EXERCISE MATERIALS:
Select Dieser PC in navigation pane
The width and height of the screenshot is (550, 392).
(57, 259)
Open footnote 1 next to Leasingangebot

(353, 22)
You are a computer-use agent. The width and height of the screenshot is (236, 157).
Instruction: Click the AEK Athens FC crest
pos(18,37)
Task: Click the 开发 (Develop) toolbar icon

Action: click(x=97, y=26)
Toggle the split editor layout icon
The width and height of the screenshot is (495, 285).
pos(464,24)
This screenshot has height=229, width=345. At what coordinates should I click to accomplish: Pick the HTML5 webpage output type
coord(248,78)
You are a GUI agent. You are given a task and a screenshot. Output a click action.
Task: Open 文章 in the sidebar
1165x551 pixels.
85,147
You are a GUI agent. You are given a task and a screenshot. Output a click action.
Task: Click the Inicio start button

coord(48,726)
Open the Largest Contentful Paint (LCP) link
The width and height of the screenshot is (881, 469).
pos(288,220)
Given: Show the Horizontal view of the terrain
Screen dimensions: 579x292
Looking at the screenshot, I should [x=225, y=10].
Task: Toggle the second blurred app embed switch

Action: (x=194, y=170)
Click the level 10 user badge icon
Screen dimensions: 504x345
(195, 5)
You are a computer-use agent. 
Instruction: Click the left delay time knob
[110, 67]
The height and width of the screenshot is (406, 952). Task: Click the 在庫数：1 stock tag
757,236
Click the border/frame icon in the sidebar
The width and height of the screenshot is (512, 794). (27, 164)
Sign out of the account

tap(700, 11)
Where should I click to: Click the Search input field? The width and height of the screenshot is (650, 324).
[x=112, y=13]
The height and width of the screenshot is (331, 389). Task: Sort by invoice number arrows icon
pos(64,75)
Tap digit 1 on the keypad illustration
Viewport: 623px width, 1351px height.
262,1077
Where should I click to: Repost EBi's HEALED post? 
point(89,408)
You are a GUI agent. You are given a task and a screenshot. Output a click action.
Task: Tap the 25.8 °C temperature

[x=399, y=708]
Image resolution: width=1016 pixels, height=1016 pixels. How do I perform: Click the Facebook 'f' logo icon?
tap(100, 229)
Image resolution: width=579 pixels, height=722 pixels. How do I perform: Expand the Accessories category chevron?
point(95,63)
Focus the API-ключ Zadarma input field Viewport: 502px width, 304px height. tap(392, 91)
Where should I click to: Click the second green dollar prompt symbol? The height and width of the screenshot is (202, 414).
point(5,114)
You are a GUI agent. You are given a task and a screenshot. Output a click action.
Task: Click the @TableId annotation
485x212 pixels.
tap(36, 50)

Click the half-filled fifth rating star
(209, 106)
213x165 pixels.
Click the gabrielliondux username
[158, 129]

EXERCISE REQUIREMENTS: Out of the records above, pull the lines that include the word "computer".

WRITTEN RESPONSE:
You are a computer-use agent. The width and height of the screenshot is (236, 157).
You are a computer-use agent. 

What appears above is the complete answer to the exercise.